The human acrocentric chromosomes, which contain a nucleolus organizer region (NOR) in their short arm, are often involved in numerical and structural anomalies. Trisomies of acrocentric chromosomes represent almost 40 % of all human lethal trisomies (Boue et al., 1975). In Down syndrome, the extra chromosome 21 originates in most cases as a result of nondis junction during the first meiotic division of the oocyte (Mattei et al., 1979). The incidence of the Robertsonian translocations, which are the most frequent form of chromosome rearrangement in man, is about 10/00 in the general population. In 90 % of Robertsonian translocations, nonhomologous acrocentrics are involved, the most frequently observed being the t(13;14) and t(14;21). These facts have led Hartung et al. (1979), Mirre et al. (1980) and Stahl et al. (1983) to investigate whether a structural arrangement exists at prophase I of human meiosis that might favor the failure of disjunction of acrocentrics and the formation of Robertsonian translocations.
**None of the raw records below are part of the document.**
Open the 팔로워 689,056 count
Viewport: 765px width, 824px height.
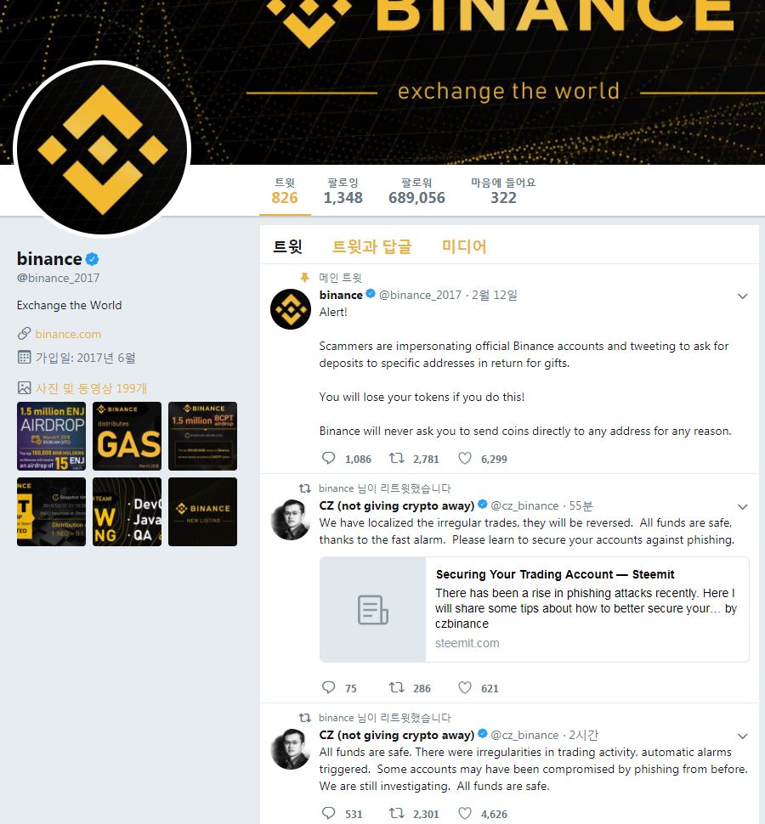pyautogui.click(x=417, y=191)
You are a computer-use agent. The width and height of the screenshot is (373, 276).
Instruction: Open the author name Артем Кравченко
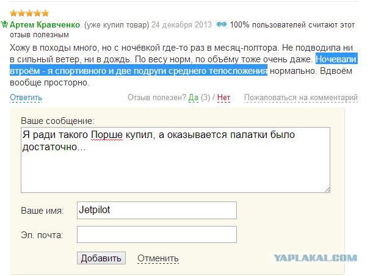click(45, 25)
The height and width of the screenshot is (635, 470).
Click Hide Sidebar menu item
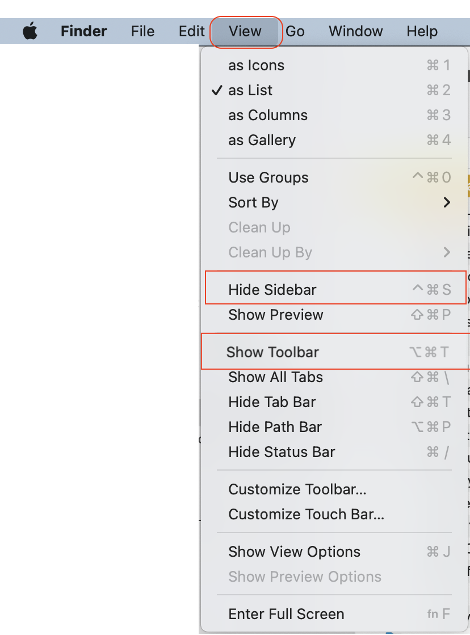click(x=272, y=290)
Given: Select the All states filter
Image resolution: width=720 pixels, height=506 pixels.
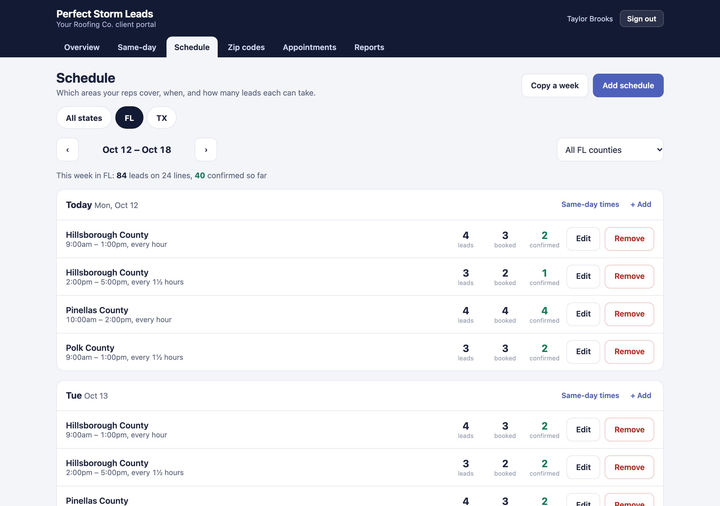Looking at the screenshot, I should click(84, 118).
Using NOR-silver techniques and electron microscopy they showed that NORs belonging to several chromosomes are associated at pachytene within the fibrillar centre of the nucleolus. Mirre et al. (1980) observed the penetration into the fibrillar centre of chromatin fibers emanating from 1 to 3 bivalents and postulated that the ribosomal genes from 4 to 12 chromatids were temporarily juxtaposed inside the same nucleolar component.